*EXERCISE DETAILS*: The answer is all of the data repeated exactly, with each picture omitted.
::: STORED DATA :::
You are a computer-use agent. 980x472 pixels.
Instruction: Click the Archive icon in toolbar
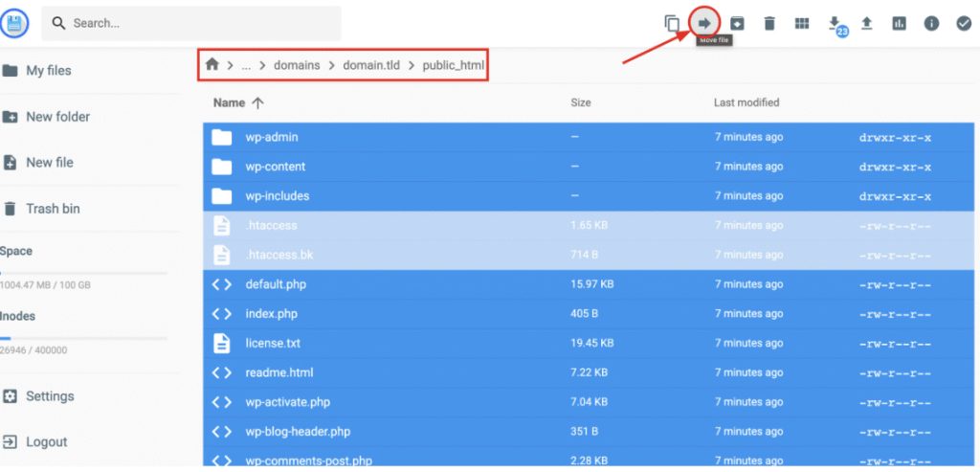[x=738, y=23]
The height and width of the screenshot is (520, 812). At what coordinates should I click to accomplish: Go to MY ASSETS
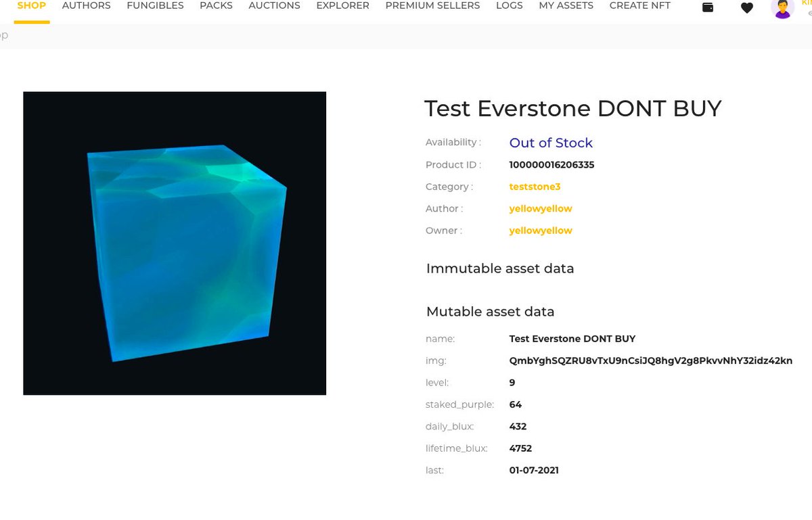pos(566,5)
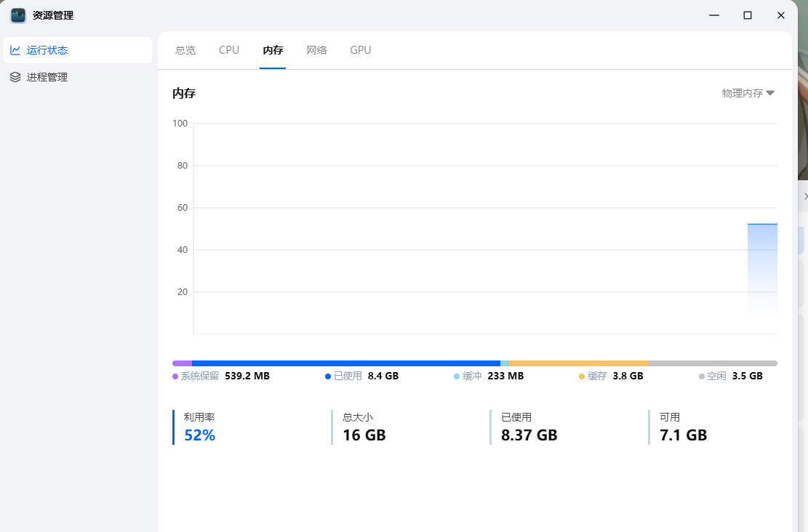Click the 物理内存 dropdown arrow
This screenshot has height=532, width=808.
(x=770, y=93)
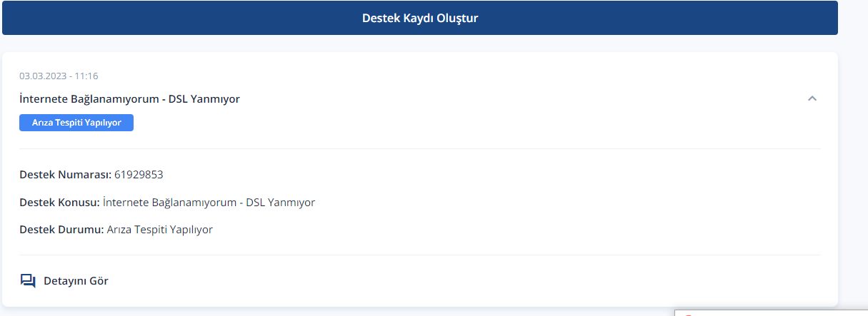The height and width of the screenshot is (316, 868).
Task: Click the chat bubble icon beside Detayını Gör
Action: coord(28,280)
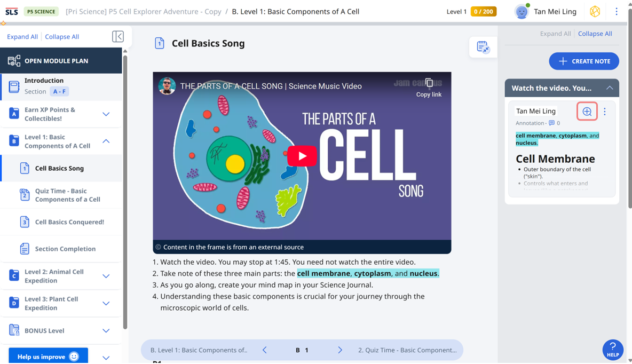This screenshot has height=364, width=632.
Task: Go to next page arrow
Action: click(340, 350)
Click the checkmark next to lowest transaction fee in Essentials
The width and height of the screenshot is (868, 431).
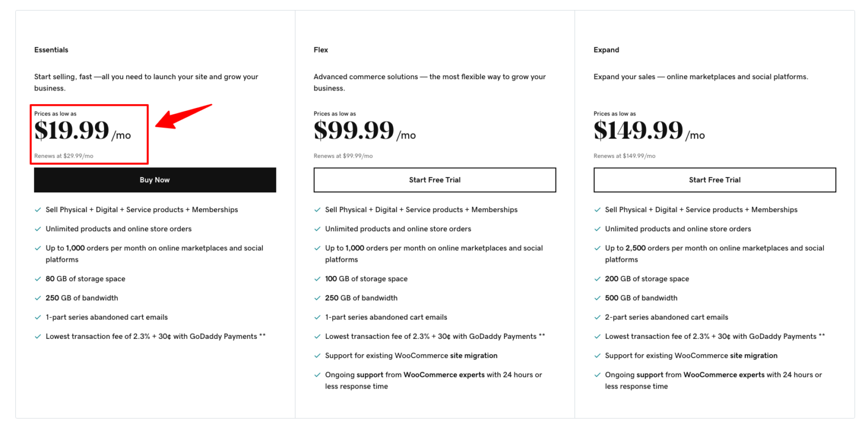37,336
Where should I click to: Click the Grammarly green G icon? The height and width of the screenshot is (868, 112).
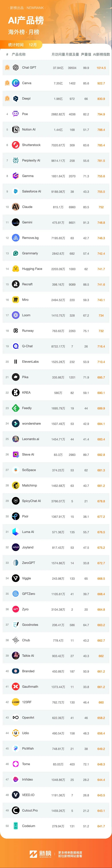[15, 253]
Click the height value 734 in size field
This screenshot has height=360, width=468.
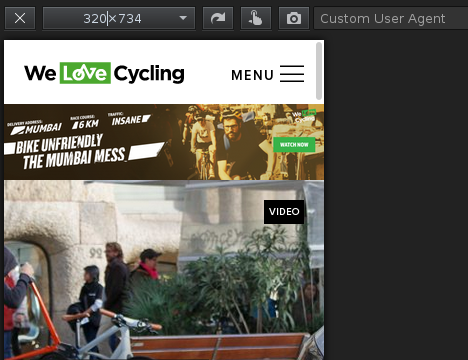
:::
*THE ANSWER*:
You are a computer-use agent. 980x472 pixels.
Instruction: Click the Archive icon in toolbar
[x=738, y=23]
The height and width of the screenshot is (520, 812). At what coordinates should I click to accomplish: Go to MY ASSETS
pos(566,5)
Click the 物理内存 dropdown arrow
This screenshot has height=532, width=808.
(x=770, y=93)
The height and width of the screenshot is (316, 868).
Task: Click the chat bubble icon beside Detayını Gör
Action: coord(28,280)
This screenshot has height=364, width=632.
Task: Go to next page arrow
Action: click(340, 350)
Click the checkmark next to lowest transaction fee in Essentials
The width and height of the screenshot is (868, 431).
37,336
Where should I click to: Click the Grammarly green G icon? The height and width of the screenshot is (868, 112).
[15, 253]
Click the height value 734 in size field
This screenshot has height=360, width=468.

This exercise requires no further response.